Австралийский программист и фотограф-любитель Reiner Richter
нашел на юге Австралии коровку Micraspis flavovittata -
вид, который давно уже считался исчезнувшим.
Любитель нашел около 40 экземпляров этого небольшого (5 мм длиной) жука.
Текст и иллюстрации заимствованы на сайте WWW.SMH.COM.AU
By Bridie Smith
An Australian ladybird beetle scientists presumed extinct for decades has come "back from the dead" after an amateur naturalist spotted more than 40 of the yellow and black bugs at a national park in western Victoria.
The find not only returns the beetle to the list of the living, it's also likely to prove scientifically significant. This month's sighting was almost 500 kilometres west of the only places the beetle has been previously found, in Narbethong and Kallista. The new site could provide an insight into why the ladybird went extinct at the original sites.
A computer programmer by trade, amateur naturalist Reiner Richter admits he originally pulled on his gumboots last week to search for rare dragonflies at a marsh in the aptly named Discovery Bay Coastal Park, west of Portland.
"I saw these ladybirds and thought they looked interesting," Mr Richter said. "I knew I hadn't seen them before but I assumed I'd go back and find them on the CSIRO website. But I couldn't find them on there."
He uploaded his photographs to the citizen science website Bowerbird, where Museum Victoria's senior curator of entomology Ken Walker spotted them.
However the tiny beetle, measuring no more than 5mm, initially confused Australian experts. CSIRO beetle evolution and classification expert Adam Slipinski, unable to match the photograph to any beetle on the agency's Canberra database, concluded it must be an introduced species.
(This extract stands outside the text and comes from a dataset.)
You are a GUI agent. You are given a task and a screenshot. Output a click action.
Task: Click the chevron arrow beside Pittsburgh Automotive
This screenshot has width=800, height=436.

Just to be sure Dr Walker forwarded the photograph to global beetle expert Roger Booth at London's Natural History Museum.
On Monday, news came through that it was indeed a Micraspis flavovittata, a predominantly black ladybird with a yellow trim around the base and yellow markings on the middle of the back and near the antennae. The ladybird has not been seen since 1940.
"It's really, really special to find something that we presumed was extinct and then through a non-scientist, it pops up and the scientists go 'wow'," Dr Walker said.
There are 70 known ladybird species in Australia. The reason Dr Slipinski couldn't identify it was because the CSIRO collection didn't hold a specimen. Indeed, there are just four known specimens in scientific collections worldwide: two at the Natural History Museum in London and two at Museum Victoria.
Dr Walker said that when the beetle was first described in 1874, its numbers were thin on the ground.
The two museums, as well as the CSIRO, are now clambering to get more specimens in their collections.
Dr Walker said the new site so far west of the species' known range would likely prove illuminating.
He said it would be worth comparing the Narbethong and Kallista habitat with the marsh area the beetle was found in. This might explain what led to the insect's disappearance locally.
"It could be urbanisation, it could be pesticide usage or it could be agricultural usage," he said. "And of course these things are food for birds Е so for the benefit of the ecosystem, it's good to know what is going on."
Mr Richter said he counted about 40 of the beetles in the area, the majority of them on the long slender leaves of the water-ribbons plant. Dr Walker said the numbers represented a thriving population.